Publication / 15 Jun 2020

This Trase briefing uses data on sourcing patterns of Brazilian beef to assess the Chinese market’s exposure to deforestation and carbon emissions risk from cattle deforestation in production regions.


  • China’s beef imports are growing as domestic production is outpaced by demand. Whilst pork remains the dominant meat in Chinese diets, accounting for two thirds of meat consumption, beef consumption is predicted to increase faster than pork in the coming decade.
  • Beef exports from Brazil to China have grown rapidly over the last five years, making Brazil a significant source of China’s beef imports (44% in 2019). Almost 70% of Brazilian beef destined for export to China comes from the Amazon and Cerrado regions where there is ongoing deforestation for cattle pasture expansion. Deforestation for cattle ranching is associated with a variety of environmental and social impacts including biodiversity loss, greenhouse gas emissions and slave labour.
  • Analysis in this brief shows that the different sourcing patterns of trading companies, and of mainland China and the Hong Kong Special Administrative Region (SAR), result in different levels of exposure to environmental risks. In 2017, mainland China had just over half the deforestation risk/tonne of imports of the Hong Kong SAR.

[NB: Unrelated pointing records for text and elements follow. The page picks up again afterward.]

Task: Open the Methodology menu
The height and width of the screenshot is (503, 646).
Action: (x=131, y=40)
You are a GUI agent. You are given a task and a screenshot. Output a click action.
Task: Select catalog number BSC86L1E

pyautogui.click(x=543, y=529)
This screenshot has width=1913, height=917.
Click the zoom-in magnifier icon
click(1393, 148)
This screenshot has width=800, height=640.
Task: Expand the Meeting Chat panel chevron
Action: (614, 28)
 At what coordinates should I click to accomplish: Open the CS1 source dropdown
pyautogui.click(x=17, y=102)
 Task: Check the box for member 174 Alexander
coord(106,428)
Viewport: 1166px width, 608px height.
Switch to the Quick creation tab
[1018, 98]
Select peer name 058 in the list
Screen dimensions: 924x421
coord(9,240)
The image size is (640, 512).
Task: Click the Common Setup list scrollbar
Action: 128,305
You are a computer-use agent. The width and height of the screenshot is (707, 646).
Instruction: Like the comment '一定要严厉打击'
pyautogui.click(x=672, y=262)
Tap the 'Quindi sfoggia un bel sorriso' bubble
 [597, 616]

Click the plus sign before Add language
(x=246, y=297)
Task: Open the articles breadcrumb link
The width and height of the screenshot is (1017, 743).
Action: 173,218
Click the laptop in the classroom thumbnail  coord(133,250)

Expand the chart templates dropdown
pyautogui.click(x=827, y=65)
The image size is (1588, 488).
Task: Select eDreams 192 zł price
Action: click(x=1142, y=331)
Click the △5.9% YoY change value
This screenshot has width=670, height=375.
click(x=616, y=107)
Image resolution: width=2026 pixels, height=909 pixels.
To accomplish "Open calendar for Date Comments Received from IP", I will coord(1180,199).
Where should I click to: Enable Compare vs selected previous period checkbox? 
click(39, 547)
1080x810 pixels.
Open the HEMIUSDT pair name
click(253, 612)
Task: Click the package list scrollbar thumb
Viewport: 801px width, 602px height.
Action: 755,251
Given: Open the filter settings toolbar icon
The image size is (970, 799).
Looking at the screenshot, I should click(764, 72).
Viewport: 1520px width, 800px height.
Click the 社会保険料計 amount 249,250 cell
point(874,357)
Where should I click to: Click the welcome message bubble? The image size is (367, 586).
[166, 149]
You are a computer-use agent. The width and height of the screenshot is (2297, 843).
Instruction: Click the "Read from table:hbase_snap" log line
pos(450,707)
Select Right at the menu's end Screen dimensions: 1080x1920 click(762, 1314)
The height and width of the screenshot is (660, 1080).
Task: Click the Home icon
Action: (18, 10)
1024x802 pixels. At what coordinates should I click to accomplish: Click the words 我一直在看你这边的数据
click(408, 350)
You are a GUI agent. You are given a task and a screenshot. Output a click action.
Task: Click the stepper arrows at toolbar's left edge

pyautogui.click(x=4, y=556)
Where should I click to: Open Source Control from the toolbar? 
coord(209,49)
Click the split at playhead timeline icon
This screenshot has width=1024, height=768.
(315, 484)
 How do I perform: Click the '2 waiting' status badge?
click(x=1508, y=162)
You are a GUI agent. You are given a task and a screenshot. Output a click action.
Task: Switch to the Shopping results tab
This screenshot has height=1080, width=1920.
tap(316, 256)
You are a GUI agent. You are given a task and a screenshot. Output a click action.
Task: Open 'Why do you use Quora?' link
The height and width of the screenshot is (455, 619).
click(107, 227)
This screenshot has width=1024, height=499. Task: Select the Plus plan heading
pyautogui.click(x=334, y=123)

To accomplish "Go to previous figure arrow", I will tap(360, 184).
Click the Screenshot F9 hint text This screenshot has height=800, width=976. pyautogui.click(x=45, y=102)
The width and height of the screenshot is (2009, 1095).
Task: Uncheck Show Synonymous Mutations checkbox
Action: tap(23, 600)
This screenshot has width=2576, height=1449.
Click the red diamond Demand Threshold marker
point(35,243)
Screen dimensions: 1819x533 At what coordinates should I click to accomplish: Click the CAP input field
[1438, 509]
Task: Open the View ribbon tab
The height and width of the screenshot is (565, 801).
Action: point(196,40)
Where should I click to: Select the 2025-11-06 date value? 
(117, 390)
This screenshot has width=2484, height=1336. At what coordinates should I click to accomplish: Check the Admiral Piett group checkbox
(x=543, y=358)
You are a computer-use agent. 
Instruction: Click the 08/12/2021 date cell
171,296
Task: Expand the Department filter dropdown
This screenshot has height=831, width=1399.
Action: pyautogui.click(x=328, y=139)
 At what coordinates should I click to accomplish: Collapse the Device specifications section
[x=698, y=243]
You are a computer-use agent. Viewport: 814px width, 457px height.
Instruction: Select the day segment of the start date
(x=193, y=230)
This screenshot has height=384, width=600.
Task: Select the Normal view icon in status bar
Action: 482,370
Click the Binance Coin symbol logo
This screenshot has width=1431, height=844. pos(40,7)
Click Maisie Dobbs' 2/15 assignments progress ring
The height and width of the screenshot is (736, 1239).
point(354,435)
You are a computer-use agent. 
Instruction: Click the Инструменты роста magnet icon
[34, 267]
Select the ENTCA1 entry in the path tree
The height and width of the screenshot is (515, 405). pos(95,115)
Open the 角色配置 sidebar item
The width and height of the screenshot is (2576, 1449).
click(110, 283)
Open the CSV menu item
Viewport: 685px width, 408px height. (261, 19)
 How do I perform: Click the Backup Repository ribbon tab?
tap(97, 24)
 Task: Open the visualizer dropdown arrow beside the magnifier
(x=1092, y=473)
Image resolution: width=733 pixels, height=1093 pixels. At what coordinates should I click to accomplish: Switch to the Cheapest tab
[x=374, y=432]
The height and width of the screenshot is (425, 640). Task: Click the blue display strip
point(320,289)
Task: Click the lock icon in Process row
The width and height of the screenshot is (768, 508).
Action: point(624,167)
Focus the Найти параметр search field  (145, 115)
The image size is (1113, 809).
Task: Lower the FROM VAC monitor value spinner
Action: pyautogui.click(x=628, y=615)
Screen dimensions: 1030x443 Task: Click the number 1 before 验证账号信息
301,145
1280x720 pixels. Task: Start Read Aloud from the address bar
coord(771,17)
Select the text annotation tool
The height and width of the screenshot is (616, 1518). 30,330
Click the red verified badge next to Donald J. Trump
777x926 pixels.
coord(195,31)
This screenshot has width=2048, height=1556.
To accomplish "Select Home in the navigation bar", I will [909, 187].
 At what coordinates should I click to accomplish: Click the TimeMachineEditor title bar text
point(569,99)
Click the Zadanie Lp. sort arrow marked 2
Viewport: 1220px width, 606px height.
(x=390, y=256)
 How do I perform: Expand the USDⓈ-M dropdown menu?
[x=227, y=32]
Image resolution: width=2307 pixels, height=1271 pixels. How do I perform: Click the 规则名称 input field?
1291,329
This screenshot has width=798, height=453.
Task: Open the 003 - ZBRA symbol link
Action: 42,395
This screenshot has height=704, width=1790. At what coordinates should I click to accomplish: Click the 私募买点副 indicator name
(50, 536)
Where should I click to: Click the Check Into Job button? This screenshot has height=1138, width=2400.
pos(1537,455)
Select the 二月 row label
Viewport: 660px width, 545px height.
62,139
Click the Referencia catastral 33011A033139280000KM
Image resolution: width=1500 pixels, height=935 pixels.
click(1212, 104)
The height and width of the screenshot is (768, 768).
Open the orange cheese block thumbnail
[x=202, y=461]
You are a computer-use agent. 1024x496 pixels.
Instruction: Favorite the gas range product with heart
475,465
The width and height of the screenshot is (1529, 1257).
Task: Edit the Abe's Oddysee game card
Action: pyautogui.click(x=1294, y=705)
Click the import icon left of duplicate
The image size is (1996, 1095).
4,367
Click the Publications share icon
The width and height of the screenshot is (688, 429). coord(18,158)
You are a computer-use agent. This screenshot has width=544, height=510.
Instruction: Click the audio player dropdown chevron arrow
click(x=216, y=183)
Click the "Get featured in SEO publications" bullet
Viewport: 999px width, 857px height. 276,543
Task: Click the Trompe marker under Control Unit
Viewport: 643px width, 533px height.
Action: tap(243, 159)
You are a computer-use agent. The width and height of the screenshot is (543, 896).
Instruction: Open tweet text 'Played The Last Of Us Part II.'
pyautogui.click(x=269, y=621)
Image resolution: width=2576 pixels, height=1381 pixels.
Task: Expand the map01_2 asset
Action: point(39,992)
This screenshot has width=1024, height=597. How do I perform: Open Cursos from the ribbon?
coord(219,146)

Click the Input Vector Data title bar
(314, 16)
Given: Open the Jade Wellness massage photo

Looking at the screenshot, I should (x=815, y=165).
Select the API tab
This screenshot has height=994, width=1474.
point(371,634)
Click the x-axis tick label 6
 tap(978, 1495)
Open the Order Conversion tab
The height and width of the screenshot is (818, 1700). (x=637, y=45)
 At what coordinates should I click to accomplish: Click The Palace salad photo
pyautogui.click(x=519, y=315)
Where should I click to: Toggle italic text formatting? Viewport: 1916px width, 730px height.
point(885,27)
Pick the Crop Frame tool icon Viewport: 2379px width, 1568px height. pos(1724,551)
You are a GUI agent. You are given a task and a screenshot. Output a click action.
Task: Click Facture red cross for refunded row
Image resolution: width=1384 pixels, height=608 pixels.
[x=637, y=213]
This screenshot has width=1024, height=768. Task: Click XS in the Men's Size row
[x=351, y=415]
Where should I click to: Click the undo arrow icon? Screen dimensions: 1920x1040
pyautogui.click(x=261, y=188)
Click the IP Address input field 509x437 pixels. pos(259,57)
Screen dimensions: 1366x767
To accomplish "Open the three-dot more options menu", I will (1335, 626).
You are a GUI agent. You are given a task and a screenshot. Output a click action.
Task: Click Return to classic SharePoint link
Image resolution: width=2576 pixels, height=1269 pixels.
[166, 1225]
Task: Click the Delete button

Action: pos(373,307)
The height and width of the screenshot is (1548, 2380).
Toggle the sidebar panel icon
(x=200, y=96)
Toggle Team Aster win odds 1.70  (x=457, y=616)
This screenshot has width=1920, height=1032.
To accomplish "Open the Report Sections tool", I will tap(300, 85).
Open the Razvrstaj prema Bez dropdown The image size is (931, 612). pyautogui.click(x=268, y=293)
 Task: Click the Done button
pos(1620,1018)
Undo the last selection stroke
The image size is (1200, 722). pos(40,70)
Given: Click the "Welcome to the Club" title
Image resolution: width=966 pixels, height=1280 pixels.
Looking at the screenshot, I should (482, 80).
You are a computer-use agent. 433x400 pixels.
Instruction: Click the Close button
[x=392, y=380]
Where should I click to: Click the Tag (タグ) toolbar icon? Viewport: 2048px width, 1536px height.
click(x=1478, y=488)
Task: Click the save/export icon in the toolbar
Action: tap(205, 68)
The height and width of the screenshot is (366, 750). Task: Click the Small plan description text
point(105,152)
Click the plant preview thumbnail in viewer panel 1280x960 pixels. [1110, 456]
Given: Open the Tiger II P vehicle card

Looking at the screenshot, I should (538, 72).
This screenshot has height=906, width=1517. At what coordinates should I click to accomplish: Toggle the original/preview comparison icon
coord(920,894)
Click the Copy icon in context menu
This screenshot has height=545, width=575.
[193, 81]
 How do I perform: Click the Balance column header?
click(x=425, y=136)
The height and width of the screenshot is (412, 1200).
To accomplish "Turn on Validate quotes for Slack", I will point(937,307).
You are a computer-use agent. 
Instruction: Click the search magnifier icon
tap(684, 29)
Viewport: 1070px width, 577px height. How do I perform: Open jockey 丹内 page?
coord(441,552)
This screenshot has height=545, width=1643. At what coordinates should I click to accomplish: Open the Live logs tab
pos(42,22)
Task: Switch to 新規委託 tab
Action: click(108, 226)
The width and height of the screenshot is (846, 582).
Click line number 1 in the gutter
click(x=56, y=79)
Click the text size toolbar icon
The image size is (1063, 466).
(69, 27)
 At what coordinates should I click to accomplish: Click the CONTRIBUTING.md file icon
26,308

  • The risks associated with Brazil’s beef exports to China are highly concentrated in a small number of traders and production regions. For example, in 2017, imports from just 25 Brazilian municipalities accounted for half of the associated CO2 emissions risk from cattle deforestation embedded in China’s imports of Brazilian beef.
  • The concentration of these risks in a small number of traders and production regions provides an opportunity for Chinese buyers and the government to mitigate them — securing the resilience of an important food supply chain and supporting international climate and biodiversity goals.